Not entirely true. For example:
char some_array[25];
This will allocate 25 chars, WITHOUT initializing it. (Note that an array
of C++ objects, to quickly step off topic, WILL be initialized with its
default constructor in this case.)
However, the line:
int array[25] = { 1, 2, 3, 4 };
will allocate 25 ints, WITH initialization: the first four ints as 1
through 4, the rest to (int)0.
Also, the array has a *COPY* of the data, not a const* to the data area.
This means that:
int i;
for (i = 0; i < 15; ++i)
{
int array[15] = { 1, 2, 3, 4, 5, 6, 7, 8, 9, 10 };
array[i] = 999;
print_array(array, 15);
}
will call "print_array()" 15 times, and each time only ONE array
member will be 999. Further, since on protected-mode systems (Win32, OS/2,
unix), the data area is set as read-only, the above would NOT work if the
15's were changed to 10's and the "int array[15]" were changed to
"int* const array" - it would cause an access violation (GPF on
Windows, SYS3175 on OS/2, ...) on the first time through the loop.
RS> As for pointers, I never rely on them having _any_ particular value
RS> (NULL included!) unless I've explicitly set that value myself.

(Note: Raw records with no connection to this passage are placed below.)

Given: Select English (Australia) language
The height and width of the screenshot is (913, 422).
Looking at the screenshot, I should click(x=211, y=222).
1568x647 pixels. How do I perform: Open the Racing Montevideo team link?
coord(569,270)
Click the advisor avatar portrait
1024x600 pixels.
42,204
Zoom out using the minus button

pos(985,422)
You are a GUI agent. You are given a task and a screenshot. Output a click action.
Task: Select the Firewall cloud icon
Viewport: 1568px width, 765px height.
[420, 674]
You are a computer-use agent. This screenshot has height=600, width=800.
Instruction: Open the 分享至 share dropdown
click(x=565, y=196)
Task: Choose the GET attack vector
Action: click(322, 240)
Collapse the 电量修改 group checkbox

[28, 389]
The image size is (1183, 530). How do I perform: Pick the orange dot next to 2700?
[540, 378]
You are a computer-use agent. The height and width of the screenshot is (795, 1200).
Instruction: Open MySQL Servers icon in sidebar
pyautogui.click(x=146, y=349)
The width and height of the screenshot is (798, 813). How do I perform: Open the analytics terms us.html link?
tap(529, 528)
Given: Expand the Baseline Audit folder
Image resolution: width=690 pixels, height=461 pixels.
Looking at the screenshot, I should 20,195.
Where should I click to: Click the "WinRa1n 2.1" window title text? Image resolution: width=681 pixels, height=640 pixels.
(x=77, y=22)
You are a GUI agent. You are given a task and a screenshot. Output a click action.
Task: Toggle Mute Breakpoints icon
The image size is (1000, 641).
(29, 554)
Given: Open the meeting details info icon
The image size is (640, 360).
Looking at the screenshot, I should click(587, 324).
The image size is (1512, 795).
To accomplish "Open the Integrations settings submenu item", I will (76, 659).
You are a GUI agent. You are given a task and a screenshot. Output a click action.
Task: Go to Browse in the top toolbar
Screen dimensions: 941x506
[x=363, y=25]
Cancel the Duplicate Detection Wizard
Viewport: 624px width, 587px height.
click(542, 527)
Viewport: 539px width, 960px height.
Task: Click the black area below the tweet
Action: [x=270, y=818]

Are
RS> you saying that if I have a line like char *whee[10]; that all ten
RS> pointers will be NULL pointers before a call to malloc() or some
RS> such?
Nope - you didn't make ANY initialization effort. Changing it to:
char *whee[10] = {NULL};
will initialize ALL of them to NULL (the first because of explicit
initialization, the rest because of implicit NULL initialization).
RS> Hmm. I bet my compiler issues a warning.
DM> Have you tried it?
RS>
RS> Tried my compiler? Yes, I use it frequently. Tried to see if it
RS> issues a warning in this context? Not yet. I was merely surmising
I was asking the latter. :-)
RS> In case you're wondering why I bother to keep using it, it's
RS> because a) it was free for me, b) I have all the manuals and
RS> original disks, and c) I'm too lazy/cheap to acquire another. :/
Fair enough. :-) However, I'd also suggest getting GCC (DJGPP if you're
on DOS). Before you protest about being forced to make your software
freely available rather than charging (i.e., shareware), you only have to
if you link in GPL'd code (as opposed to LGPL, which the standard C library
is). Generally, this only applies to the stdcpp library, or to the regexp
library - you are free to write even commercial software if you don't use
these libraries (possibly writing clean versions yourself if you need
them).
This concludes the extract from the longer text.